Loan required to get new community center in O'Hara off the ground
O'Hara Council on Tuesday night agreed to loan up to $1.5 million to the Community Center Association for fear its long-awaited $9.2 million facility would slip away.
Five of the seven council members said they would vote next week to bridge the fundraising gap to see ground break on a new community center to replace the dilapidated Boyd school that houses more than 200 social, cultural and educational programs.
Council members Scott Frankowski and Bart Bodkin said they favor the project but were hesitant to approve a loan that would come from taxpayer's pockets. O'Hara has already committed $2 million in tax dollars to the construction campaign.
Community Center Board Members asked council for the loan this week after a second round of bids for site work came in higher than expected. New estimates place the community center to be built on the existing Powers Run Road campus at about $8.8 million for the base design or $9.2 million for what members call the “full vision” with an expanded multi-purpose room and enlarged fitness center.
“We are asking you to help us get the shovels in the ground,” CCA President Enzo Santilli said.
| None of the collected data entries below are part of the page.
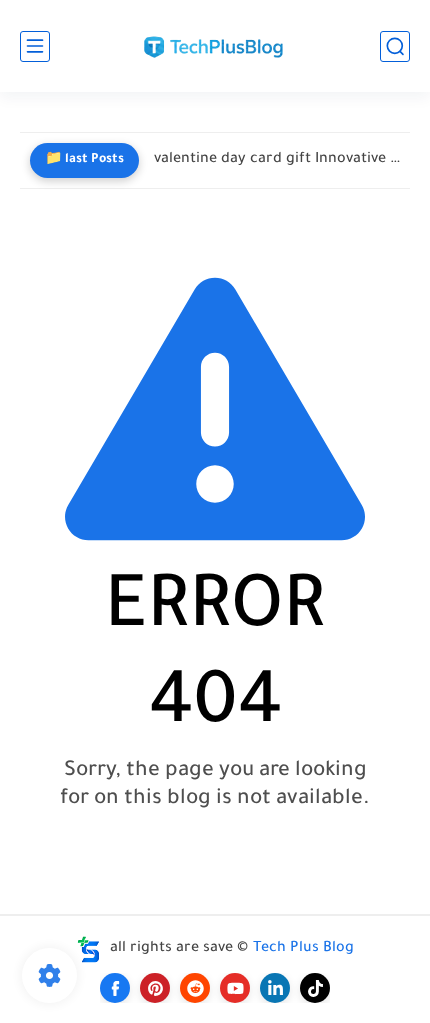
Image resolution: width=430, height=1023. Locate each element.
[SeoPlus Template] (89, 949)
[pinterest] (155, 988)
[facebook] (115, 988)
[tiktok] (315, 988)
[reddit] (195, 988)
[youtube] (235, 988)
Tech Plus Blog (303, 949)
He said the community center's reliance on municipal support has declined over the years, and, he said that even if fundraising efforts don't pan out, the fitness center in the new facility will generate enough revenue to repay the township's loan. Santilli also said the current Boyd building will have a hard time limping through another winter with its inefficient single-pane windows and failing heat system.
Bids for new construction expire on Aug. 20, forcing council's hand. If contracts are not signed by then, some members said prices will only go up again.
“I don't want to see this thing go away,” Council President Bob Smith said. “I believe this is a partnership that is good for our community.”
Santilli said CCA members are waiting to hear about $1.2 million in grant applications. There also are $1.6 million in naming opportunities to be sold at the new site.
Township Manager Julie Jakubec said if Council approves the loan, she would refinance a 2009 township bond and incorporate up to $1.5 million into it.
Smith and other council members said it wasn't likely that the township would have to raise taxes to cover the loan but that didn't sit well with several audience members.
“I am one of the gray-haired ladies living on fixed incomes,” said Joanne Balkey, who lives off Kittanning Pike. “I think there are a lot of people in O'Hara that don't fully understand that this cost will fall on us.”
Council is expected to vote on the loan during its meeting at 7 p.m. Aug. 12 at the municipal office along Fox Chapel Road.